Christians are united in Jesus, but that doesn’t mean they don’t have differences. Teams are generally made up of people with diverse backgrounds, perspectives, and preferences. God knows our distinctiveness can create challenges, which is why Scripture urges us on toward unity. Unity is essential for binding team members together and focusing them on achieving the team’s goals rather than wasting time and energy on divisiveness.
Have you ever tried to push through a door that was designed to be pulled open? No matter how hard you push, you won’t get through it. Likewise, I’ve never seen a successful team whose members pursue different objectives or who rebel against the culture. In fact, a team that isn’t unified and headed in the same direction isn’t much of a team at all. It’s simply a collection of individuals.
It’s also important to remember the Bible points out that asking for and extending forgiveness is essential when working toward unity.

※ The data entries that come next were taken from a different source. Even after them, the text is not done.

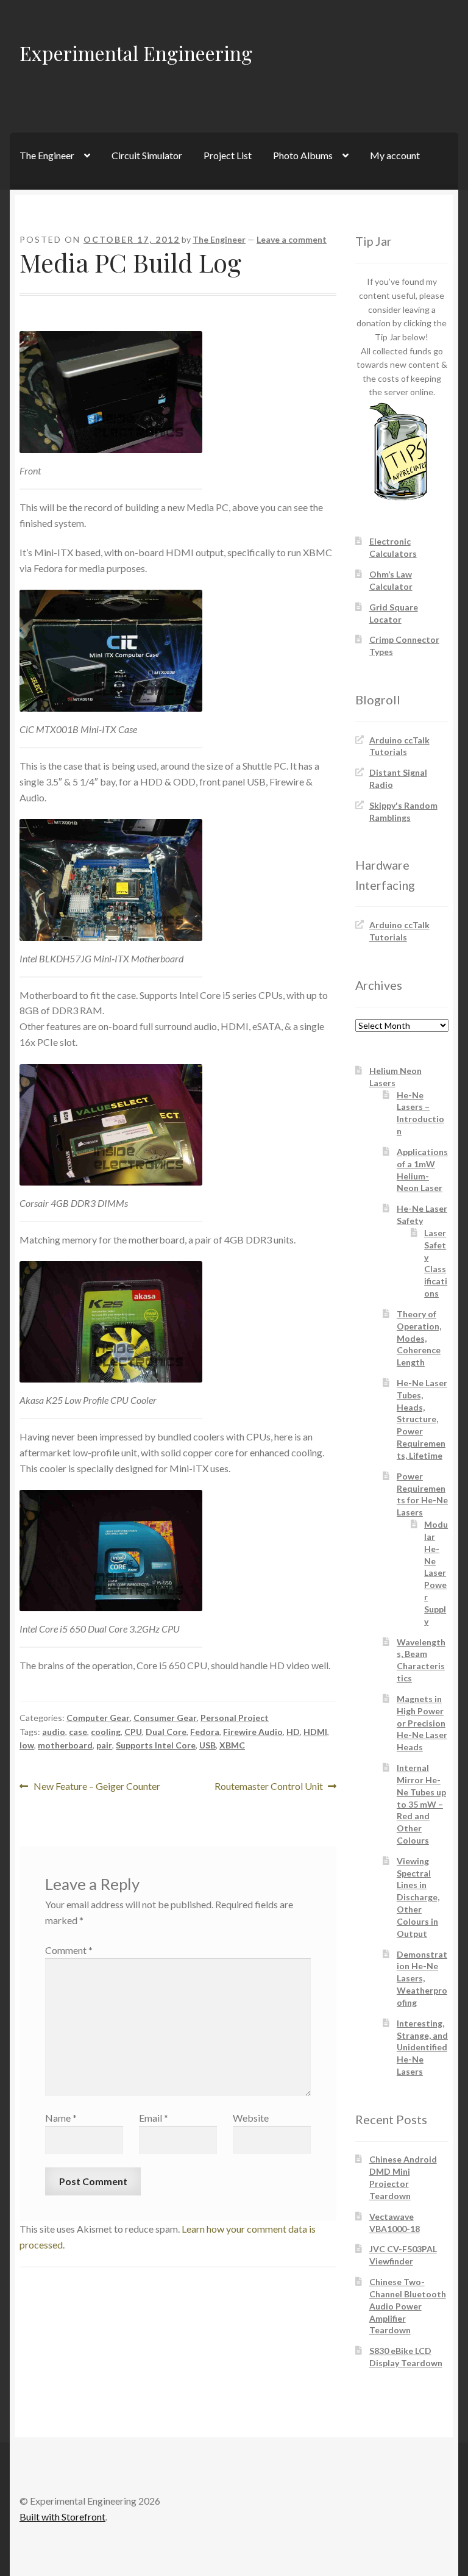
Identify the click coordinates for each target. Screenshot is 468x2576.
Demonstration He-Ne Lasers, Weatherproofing (422, 1978)
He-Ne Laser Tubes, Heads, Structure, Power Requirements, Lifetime (422, 1419)
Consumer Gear (165, 1717)
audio (53, 1731)
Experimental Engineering (136, 53)
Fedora (204, 1731)
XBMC (232, 1745)
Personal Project (234, 1717)
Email (153, 2117)
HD (293, 1731)
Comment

Unity amid diversity—a goal teams must strive for—is a key attribute of effective teams.
Note the above passage was directed toward Christians aka ‘believers’ yet the point remains, team need to be unified in purpose.
This is especially true when someone makes a mistake with the right motivation and/or they sincerely apologize.

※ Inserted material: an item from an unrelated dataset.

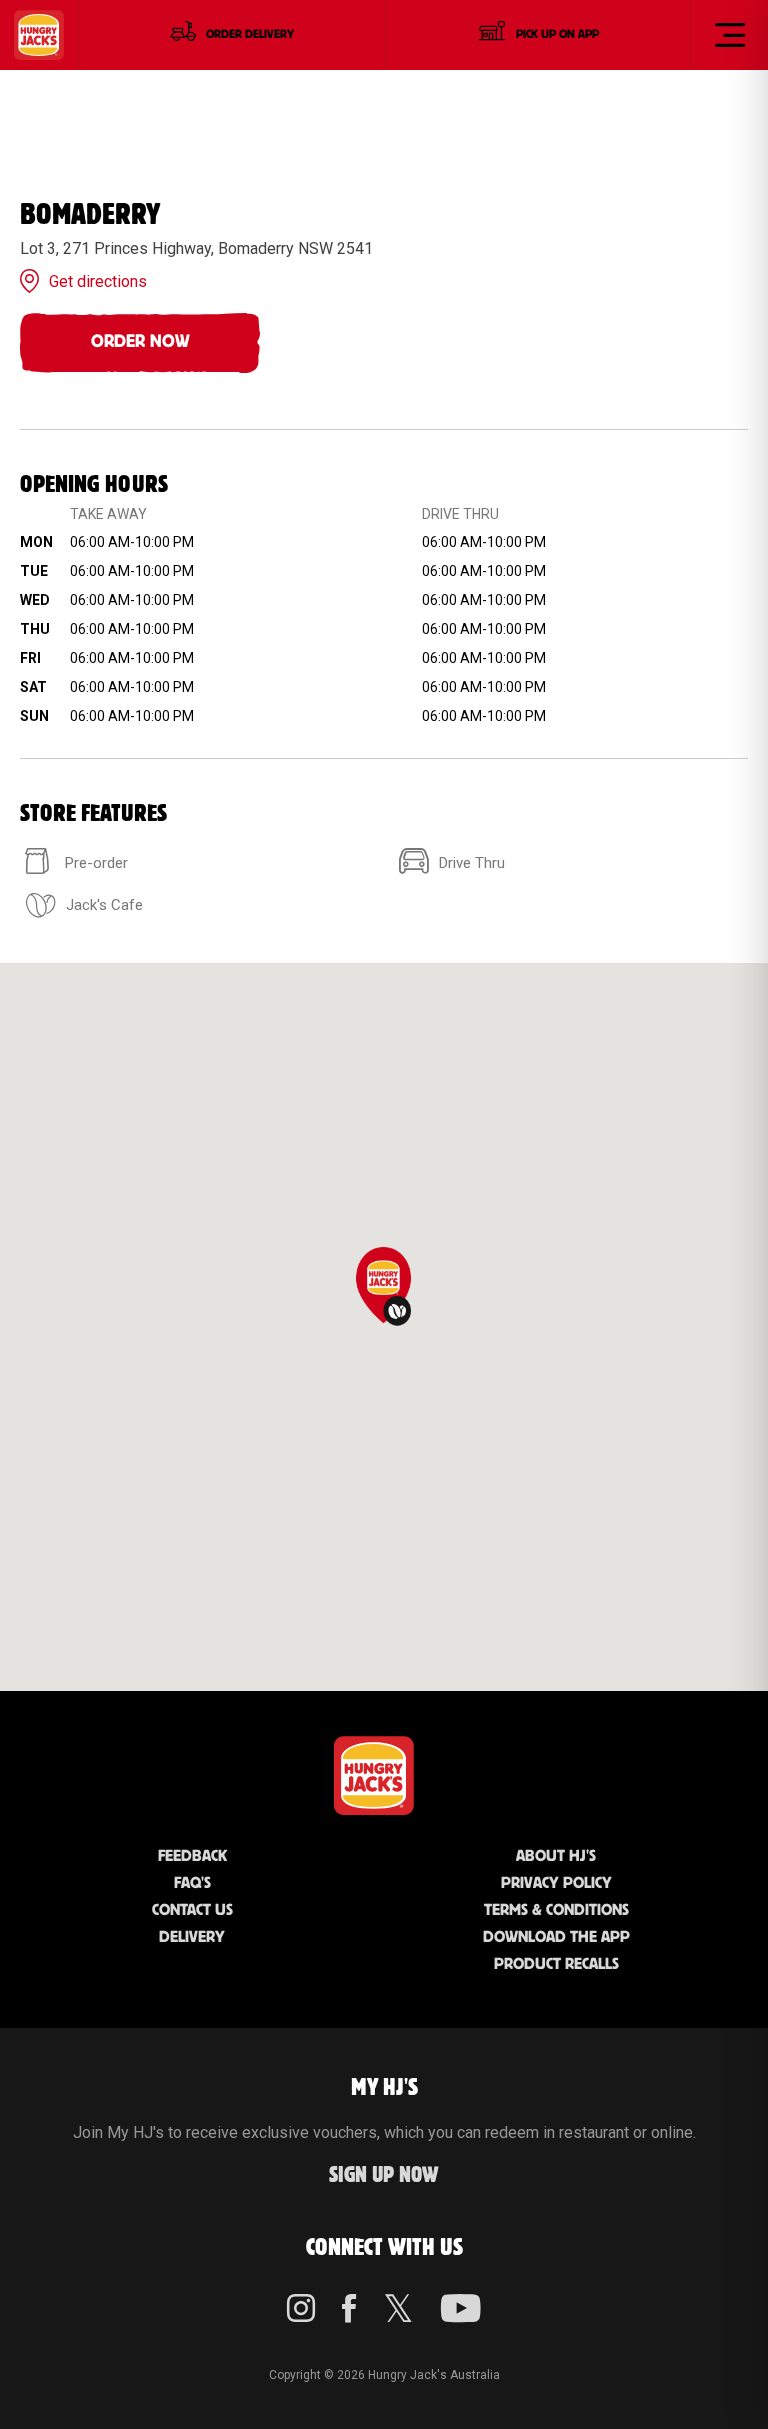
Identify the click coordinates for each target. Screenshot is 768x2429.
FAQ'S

“Larger purpose imbues meaning into everything we do. In that way, it’s primus inter pares—first among equals. The larger purpose of a team must be something that will capture the imagination of its members no matter their roles or positions within the organization; it must be something they can rally around. At the same time, it must not merely be a lofty idea; instead, it should lead to tangible acts and relationships that create opportunities and offer hope to others.
How does a team determine its larger purpose? That answer is up to your team. Think long term. Ask yourself what kind of legacy you want to leave and how you can impact others’ lives—maybe even for eternity. Then look for ways in which your larger purpose can impact the work you do and the way you do it. Even if it’s not perfect at first blush, push ahead. I guarantee taking the time to uncover and refine your larger purpose—either for yourself or your team—will be well worth the effort.”